"A computer system uses passwords [..]": Probabilities=?

[s3a]

Homework Statement

PROBLEM(S):
A computer system uses passwords that contain exactly eight characters, and each character is one of 26 lowercase letters (a–z) or 26 uppercase letters (A–Z) or 10 integers (0–9). Let Ω denote the set of all possible passwords, and let A and B denote the events that consist of passwords with only letters or only integers, respectively. Suppose that all passwords in Ω are equally likely.

Determine the probability of each of the following:
(a) A
(b) B
(c) A password contains at least 1 integer.
(d) A password contains exactly 2 integers.

ANSWERS:
(a) 0.2448
(b) 4.58E−7
(c) 0.7551
(d) 0.254

Homework Equations

Multiplication rule.

The Attempt at a Solution

Could someone please show me how to do (a), so that I can work on the rest on my own? For (a), I tried P(A) = 1/(52^8), but that's wrong.

 

[Mark44]

Homework Statement

PROBLEM(S):
A computer system uses passwords that contain exactly eight characters, and each character is one of 26 lowercase letters (a–z) or 26 uppercase letters (A–Z) or 10 integers (0–9). Let Ω denote the set of all possible passwords, and let A and B denote the events that consist of passwords with only letters or only integers, respectively. Suppose that all passwords in Ω are equally likely.

Determine the probability of each of the following:
(a) A
(b) B
(c) A password contains at least 1 integer.
(d) A password contains exactly 2 integers.

ANSWERS:
(a) 0.2448
(b) 4.58E−7
(c) 0.7551
(d) 0.254

Homework Equations

Multiplication rule.

The Attempt at a Solution

Could someone please show me how to do (a), so that I can work on the rest on my own? For (a), I tried P(A) = 1/(52^8), but that's wrong.

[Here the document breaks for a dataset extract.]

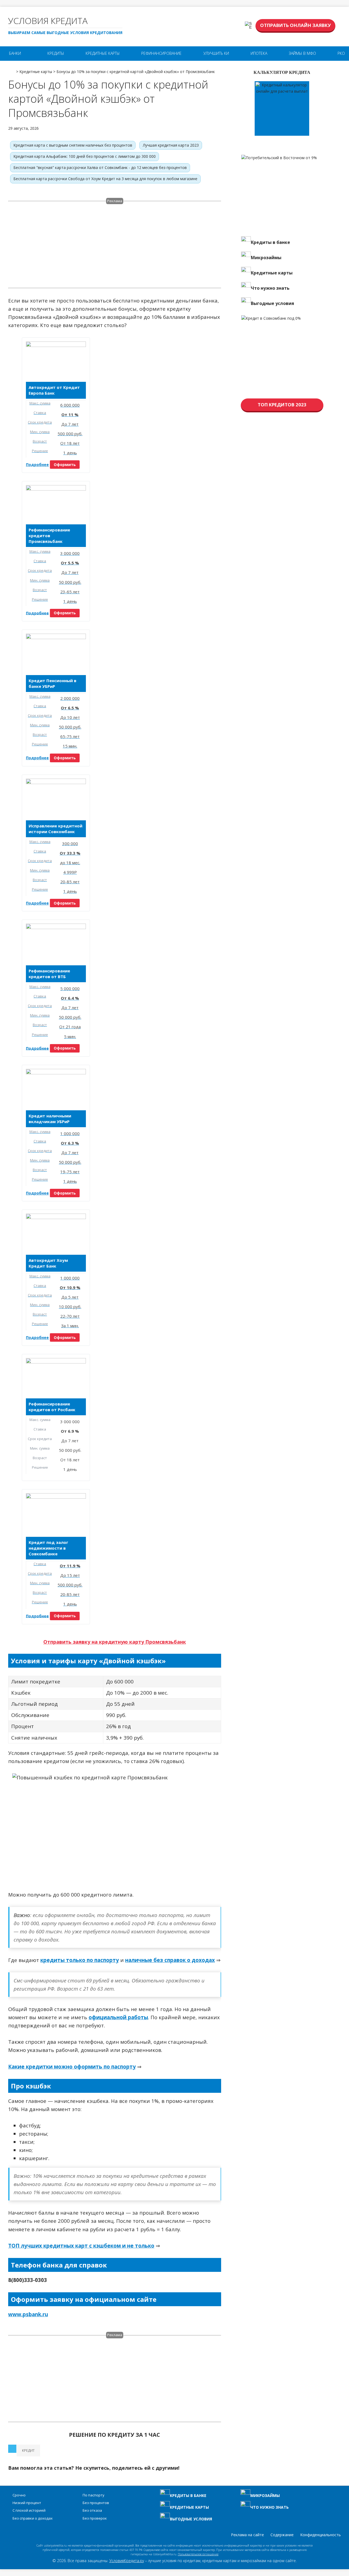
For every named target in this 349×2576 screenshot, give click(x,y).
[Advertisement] (114, 248)
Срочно (19, 2495)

For each character chosen, you have 52 possible characters out of a total of 62.

 

[s3a]

Oh, I see!

So, (a) is (52/62)^8!

Thanks!

 

[s3a]

I also get (b) to be roughly 4.58E-7, but could you please help me with parts (c) and (d) now?

 

[HallsofIvy]

Oh, I see!

So, (a) is (52/62)^8!

Thanks!

Assuming that "!" is not a factorial, yes! (And, of course, that fraction can be reduced- 52/62= 26/31.)

 

[s3a]

For (c), i get [1/10 * 10/62]^8, but that's wrong.

 

[s3a]

The "!" was not for a factorial; it was just because of my excitement. :)

Could you help me with part (c)?

 

[Dick]

The "!" was not for a factorial; it was just because of my excitement. :)

Could you help me with part (c)?

The set of all passwords containing at least one integer is equal to the set of ALL passwords minus the set of passwords consisting of only letters. So?

 

[s3a]

I get 62^8 - 52^8 ~= 1.65E14 passwords containing at least one integer.

 

[Dick]

I get 62^8 - 52^8 ~= 1.65E14 passwords containing at least one integer.

Now translate that into a probability.